Yes, due to the licensing issues, it seems much more likely that zfs would be a kernel module (like nvidia) instead of builtin. That said, I don't really care if I can boot a zfs partition, so a kernel module is fine by me!

- Phil

tageiru
June 13th, 2007, 07:38 PM
Yes, due to the licensing issues, it seems much more likely that zfs would be a kernel module (like nvidia) instead of builtin. That said, I don't really care if I can boot a zfs partition, so a kernel module is fine by me!
It doesn't matter if it is builtin or a module (which really are the same thing). The root filesystem is mounted through a initramfs which loads whatever module is necessary.

tehkain
June 13th, 2007, 07:44 PM
Tell sun to license it to the gpl3. Then maybe it might happen if linux goes dual license or makes the switch. Sun purposely did not GPL it because linux is a competing product. People are saying sun is going to gpl3 OpenSolaris but I really doubt it that will happen or that if it does ZFS will be included. So I say we go with what linus suggested and try to push NetApp to release WAFL.
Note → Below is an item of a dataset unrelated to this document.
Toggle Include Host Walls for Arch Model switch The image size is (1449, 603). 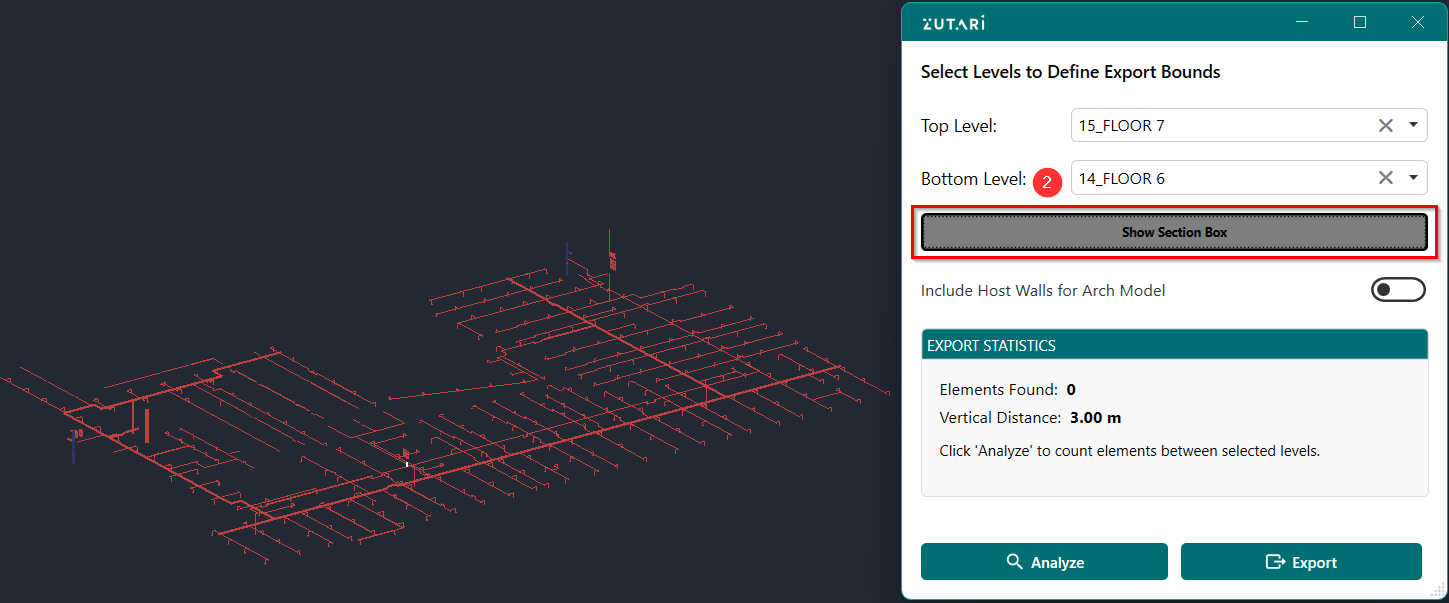pyautogui.click(x=1397, y=290)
PS the FUSE approach is not an alternative.

BassKozz
June 24th, 2007, 07:41 AM
PS the FUSE approach is not an alternative.

Why not?

p.s. 1st post newb on-board, plz go easy on me :)

tehkain
June 24th, 2007, 09:28 AM
Why not?

p.s. 1st post newb on-board, plz go easy on me :)

Because of stability and consistency. There are many negatives with using the fuse system. In no way would I trust important core data(which is the reason I would be using zfs) to NTFS using NTFS-3g. There is a decent chance of corruption with these modules due . There is also a speed and performance issue. Now You would be better off using one of the FS in the kernel. Hopefully we will get Netapp to give us their FS.

If windows migration was not so important I doubt NTFS3g would be used or worth the risk.

thisllub
June 24th, 2007, 11:17 AM
Initially an Automatix style utility to recompile ZFS into the kernel might be the best option.
Otherwise those more interested in getting it could compile it in themselves. If you know you want it you probably know how to compile it in anyway.

kripkenstein
June 24th, 2007, 12:53 PM
It does not, however, prohibit end-users from linking a GPLv2-incompatible module with the kernel (NVIDIA's and ATI's drivers are a good example of this).

Many people - some Linux kernel devs, in particular! - would disagree with you on this one. NVidia binary drivers being legally linkable with the kernel is much-disputed.

It would be best to not get into this legal hassle. Sure, ZFS is wonderful, but it isn't crucial enough to be worth dividing the community over legal matters.

Let ZFS mature a bit. Meanwhile the legal problems may go away if it is licensed otherwise (and/or Linus changes his mind on the GPL3).